Exactly the lines from the opening of the data through the line containing "Given: Click the Powered by Bolt badge" should be reproduced, please, with nothing added.

* EXTRACTED ENTRIES *
========================

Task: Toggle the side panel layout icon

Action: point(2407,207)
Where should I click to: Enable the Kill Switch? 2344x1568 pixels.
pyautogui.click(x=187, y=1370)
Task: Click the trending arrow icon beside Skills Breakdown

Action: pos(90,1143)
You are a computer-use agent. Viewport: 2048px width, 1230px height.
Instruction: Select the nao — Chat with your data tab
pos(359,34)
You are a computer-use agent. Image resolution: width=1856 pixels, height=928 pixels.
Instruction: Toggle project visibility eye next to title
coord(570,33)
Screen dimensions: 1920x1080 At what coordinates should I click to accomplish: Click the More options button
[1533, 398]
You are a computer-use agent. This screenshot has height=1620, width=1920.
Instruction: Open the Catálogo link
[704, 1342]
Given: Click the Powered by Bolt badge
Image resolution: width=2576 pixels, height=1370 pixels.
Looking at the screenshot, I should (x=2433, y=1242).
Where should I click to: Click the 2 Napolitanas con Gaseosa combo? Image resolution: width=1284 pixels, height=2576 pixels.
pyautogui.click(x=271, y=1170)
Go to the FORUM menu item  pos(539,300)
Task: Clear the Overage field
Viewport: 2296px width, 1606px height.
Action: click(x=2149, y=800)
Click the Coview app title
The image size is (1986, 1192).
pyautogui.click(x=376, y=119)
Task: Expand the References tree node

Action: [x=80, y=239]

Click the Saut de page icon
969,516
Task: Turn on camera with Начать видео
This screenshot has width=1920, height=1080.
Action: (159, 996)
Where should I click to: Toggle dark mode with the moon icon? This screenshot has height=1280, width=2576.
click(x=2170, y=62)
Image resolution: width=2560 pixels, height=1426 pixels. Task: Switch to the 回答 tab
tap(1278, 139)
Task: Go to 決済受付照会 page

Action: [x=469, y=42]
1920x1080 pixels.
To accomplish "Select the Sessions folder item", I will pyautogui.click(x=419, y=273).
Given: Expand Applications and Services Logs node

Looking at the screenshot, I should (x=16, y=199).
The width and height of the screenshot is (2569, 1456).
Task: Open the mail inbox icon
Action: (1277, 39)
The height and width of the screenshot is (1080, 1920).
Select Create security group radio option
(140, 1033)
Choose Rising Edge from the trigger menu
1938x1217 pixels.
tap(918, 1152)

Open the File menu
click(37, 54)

========================

* RESULT OF THE TASK *
Task: Toggle the side panel layout icon

Action: point(2407,207)
Where should I click to: Enable the Kill Switch? 2344x1568 pixels.
pyautogui.click(x=187, y=1370)
Task: Click the trending arrow icon beside Skills Breakdown

Action: pos(90,1143)
You are a computer-use agent. Viewport: 2048px width, 1230px height.
Instruction: Select the nao — Chat with your data tab
pos(359,34)
You are a computer-use agent. Image resolution: width=1856 pixels, height=928 pixels.
Instruction: Toggle project visibility eye next to title
coord(570,33)
Screen dimensions: 1920x1080 At what coordinates should I click to accomplish: Click the More options button
[1533, 398]
You are a computer-use agent. This screenshot has height=1620, width=1920.
Instruction: Open the Catálogo link
[704, 1342]
Given: Click the Powered by Bolt badge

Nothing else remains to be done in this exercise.